While stress certainly isn't easy to manage at any age, it can become more difficult to cope as you get older for a number of reasons. First, your body can't physically handle stress the same way it did when you were younger.
Your Body Responds Differently
Physically speaking, our fitness levels drop, lung capacity decreases, and many people just tend to live a more sedentary lifestyle as we age. Because of those changes, the body can't handle that natural stress response as adequately as it could when you were younger.
According to the American Psychological Association (APA), people in the 18-33 age group suffer the highest levels of stress in the U.S.
Mental health conditions, such as depression, or a building sense of frustration, injustice, and anxiety can make some people feel stressed more easily than others. Previous experiences may affect how a person reacts to stressors. Common major life events that can trigger stress include: job issues or retirement.
If you are stressed, you might feel: Irritable, angry, impatient or wound up. Over-burdened or overwhelmed. Anxious, nervous or afraid.
This long-term ongoing stress can increase the risk for hypertension, heart attack, or stroke. Repeated acute stress and persistent chronic stress may also contribute to inflammation in the circulatory system, particularly in the coronary arteries, and this is one pathway that is thought to tie stress to heart attack.
Those aged 18-33 years old suffer the highest levels of stress in the nation, according to the American Psychological Association (APA). In a gauge measuring stress, the millennial generation scored a 5.4 (on a scale of 1 to 10), compared to the national average of 4.9.
Gallup Results and Corroborating Research
Among those age 30 to 49, 65% were stressed, 52% worried and 25% angry. Respondents age 50 and above were the least stressed (44%), the least worried (38%) and the least angry (16%).
A study shows that life seems a little brighter after the age of 50. Older adults in their mid to late 50s are generally happier and less stressed and anxious than younger adults in their 20s, researchers say.
Anxiety becomes more common with older age and is most common among middle-aged adults. This may be due to a number of factors, including changes in the brain and nervous system as we age, and being more likely to experience stressful life events that can trigger anxiety.
But new science has found that you can actually turn back the clock and reverse the powerful early onset aging effects of stress on your body and health. The secret? Eat right, exercise, meditate, sleep more, and surround yourself with loved ones.
Stress causes a surge of hormones in your body. These stress hormones are released to enable you to deal with pressures or threats – the so-called "fight or flight" response. Once the pressure or threat has passed, your stress hormone levels will usually return to normal.
Happiness combats stress
The happiest participants had 23 percent lower levels of the stress hormone cortisol than the least happy, and another indicator of stress—the level of a blood-clotting protein that increases after stress—was 12 times lower. Happiness also seems to carry benefits even when stress is inevitable.
Some researchers have found that older people are happier because they have fewer life stressors and more cognitive control (Breheny et al. 2014; Warr 2015), leaving them freer to do things that they normally would not do.
Aches and pains. Chest pain or a feeling like your heart is racing. Exhaustion or trouble sleeping. Headaches, dizziness or shaking.
As an adaptive response to stress, there is a change in the serum level of various hormones including CRH, cortisol, catecholamines and thyroid hormone. These changes may be required for the fight or flight response of the individual to stress.
Many factors affect longevity, and the Yale research indicates that chronic stress can shorten one's lifespan. Stress was already known to exacerbate physical health problems, such as increased risk for heart attack or diabetes.
Being under heavy stress shortens their life expectancy by 2.8 years.
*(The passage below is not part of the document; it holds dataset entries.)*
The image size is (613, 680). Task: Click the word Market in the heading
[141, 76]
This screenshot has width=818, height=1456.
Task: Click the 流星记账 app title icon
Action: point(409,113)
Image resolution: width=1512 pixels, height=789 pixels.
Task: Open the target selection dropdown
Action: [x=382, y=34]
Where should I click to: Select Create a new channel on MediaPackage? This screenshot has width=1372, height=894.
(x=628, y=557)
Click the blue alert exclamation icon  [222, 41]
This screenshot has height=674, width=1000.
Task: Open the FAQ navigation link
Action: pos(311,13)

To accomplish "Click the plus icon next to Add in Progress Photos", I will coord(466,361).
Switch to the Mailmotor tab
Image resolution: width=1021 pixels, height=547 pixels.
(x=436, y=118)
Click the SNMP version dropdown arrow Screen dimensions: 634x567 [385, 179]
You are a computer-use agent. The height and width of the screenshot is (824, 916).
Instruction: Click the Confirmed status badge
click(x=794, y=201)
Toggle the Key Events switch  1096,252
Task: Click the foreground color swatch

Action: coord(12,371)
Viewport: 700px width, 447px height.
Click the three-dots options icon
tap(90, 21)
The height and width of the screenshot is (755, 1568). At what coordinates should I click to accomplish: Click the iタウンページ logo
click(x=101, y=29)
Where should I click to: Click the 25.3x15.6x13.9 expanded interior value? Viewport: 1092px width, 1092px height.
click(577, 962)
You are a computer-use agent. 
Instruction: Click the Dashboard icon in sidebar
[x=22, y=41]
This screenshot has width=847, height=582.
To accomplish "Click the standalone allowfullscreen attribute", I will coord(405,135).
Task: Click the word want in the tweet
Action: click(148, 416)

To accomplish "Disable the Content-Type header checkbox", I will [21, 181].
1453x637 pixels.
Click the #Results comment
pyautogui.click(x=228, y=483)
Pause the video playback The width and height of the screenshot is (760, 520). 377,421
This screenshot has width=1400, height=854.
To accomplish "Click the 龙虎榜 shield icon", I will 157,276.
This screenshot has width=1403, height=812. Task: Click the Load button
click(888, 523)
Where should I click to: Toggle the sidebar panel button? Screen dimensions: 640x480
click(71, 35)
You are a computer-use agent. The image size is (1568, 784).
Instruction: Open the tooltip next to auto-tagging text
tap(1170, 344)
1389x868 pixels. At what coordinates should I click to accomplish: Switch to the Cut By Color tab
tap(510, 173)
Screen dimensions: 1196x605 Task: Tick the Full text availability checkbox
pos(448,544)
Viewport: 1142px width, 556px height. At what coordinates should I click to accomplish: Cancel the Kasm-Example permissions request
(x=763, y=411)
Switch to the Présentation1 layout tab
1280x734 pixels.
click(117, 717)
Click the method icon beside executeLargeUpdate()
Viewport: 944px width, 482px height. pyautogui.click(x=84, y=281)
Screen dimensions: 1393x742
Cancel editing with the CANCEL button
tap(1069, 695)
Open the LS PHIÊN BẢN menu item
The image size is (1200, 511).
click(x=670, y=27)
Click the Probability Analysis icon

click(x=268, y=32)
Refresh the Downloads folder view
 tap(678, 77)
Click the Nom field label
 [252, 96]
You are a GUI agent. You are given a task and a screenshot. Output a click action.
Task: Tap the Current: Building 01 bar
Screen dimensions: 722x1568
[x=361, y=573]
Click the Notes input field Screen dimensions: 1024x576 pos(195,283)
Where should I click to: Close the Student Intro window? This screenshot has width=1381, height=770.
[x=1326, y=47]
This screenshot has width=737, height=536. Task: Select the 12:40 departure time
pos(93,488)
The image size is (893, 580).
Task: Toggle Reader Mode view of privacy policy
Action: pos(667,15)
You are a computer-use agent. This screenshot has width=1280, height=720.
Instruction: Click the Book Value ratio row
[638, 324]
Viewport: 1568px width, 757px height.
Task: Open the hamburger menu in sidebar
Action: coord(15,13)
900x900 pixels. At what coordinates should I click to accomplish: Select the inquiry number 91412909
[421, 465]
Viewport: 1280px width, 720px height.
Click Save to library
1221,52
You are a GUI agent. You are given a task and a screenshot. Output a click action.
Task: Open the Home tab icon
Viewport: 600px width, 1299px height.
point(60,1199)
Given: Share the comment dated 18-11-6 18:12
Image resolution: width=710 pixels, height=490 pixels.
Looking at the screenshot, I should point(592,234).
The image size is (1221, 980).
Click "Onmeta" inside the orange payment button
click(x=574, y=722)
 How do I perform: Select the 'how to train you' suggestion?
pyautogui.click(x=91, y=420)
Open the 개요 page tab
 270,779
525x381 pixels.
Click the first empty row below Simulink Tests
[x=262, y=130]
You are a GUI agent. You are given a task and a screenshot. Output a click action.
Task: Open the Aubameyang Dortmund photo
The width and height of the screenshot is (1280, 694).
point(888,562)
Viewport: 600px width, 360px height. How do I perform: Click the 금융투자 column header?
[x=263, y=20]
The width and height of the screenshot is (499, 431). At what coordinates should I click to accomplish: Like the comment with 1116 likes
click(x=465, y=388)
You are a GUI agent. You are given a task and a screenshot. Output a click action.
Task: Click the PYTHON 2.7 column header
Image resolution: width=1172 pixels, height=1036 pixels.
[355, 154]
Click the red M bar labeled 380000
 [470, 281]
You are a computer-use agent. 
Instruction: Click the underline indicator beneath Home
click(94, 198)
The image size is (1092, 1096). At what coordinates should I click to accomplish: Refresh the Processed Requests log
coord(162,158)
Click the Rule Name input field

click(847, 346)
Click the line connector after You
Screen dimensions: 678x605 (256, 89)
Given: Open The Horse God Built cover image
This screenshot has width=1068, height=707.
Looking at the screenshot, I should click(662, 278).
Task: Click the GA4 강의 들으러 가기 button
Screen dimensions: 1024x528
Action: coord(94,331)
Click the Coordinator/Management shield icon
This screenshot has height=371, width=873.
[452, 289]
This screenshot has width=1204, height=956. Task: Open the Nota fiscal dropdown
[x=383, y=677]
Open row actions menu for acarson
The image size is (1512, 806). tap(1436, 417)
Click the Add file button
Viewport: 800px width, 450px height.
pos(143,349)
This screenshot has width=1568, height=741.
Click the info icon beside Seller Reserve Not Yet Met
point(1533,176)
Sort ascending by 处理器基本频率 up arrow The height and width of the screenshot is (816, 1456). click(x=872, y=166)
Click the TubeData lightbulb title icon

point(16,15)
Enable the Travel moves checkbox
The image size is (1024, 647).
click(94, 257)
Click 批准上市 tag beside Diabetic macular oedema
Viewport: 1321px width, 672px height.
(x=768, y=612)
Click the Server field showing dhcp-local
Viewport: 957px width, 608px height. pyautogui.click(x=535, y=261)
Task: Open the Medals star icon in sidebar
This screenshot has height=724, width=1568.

These results are based on a study in which researchers from the Finnish Institute for Health and Welfare calculated the effects of multiple risk factors, including lifestyle-related ones, to the life expectancy of men and women.
Chronic worrying can also be a major symptom of Generalized Anxiety Disorder (GAD), a common anxiety disorder that involves tension, nervousness, and a general feeling of unease that colors your whole life. If you're plagued by exaggerated worry and tension, there are steps you can take to turn off anxious thoughts.
This is called extrinsic aging. As a result, premature aging can set in long before it was expected. In other words, your biological clock is more advanced than your chronological clock. Controllable factors such as stress, smoking and sun exposure can all play a role in expediting extrinsic aging.
Anxiety disorders affect nearly 4% of older adults worldwide. However, many more cases go undiagnosed due to misconceptions about mental illness. Severe anxiety isn't an inevitable part of aging. With the right treatment, you can find relief from your symptoms and return to a normal and productive life.
Age, Life Cycle and Evaluations of Personal Life
Fully 71% of those under age 50 expect their lives to be better in 10 years than they are today, as do 46% of those ages 50-64. By contrast, only about a fifth of adults ages 75 and older (19%) expect their lives to be better in the future than they are today.
New research suggests that untreated stress can speed-up the aging process by shortening each DNA strand's length. This can also occur with depression, social isolation, and anxiety attacks—all of which have become more prevalent in the recent year since the start of the COVID-19 pandemic.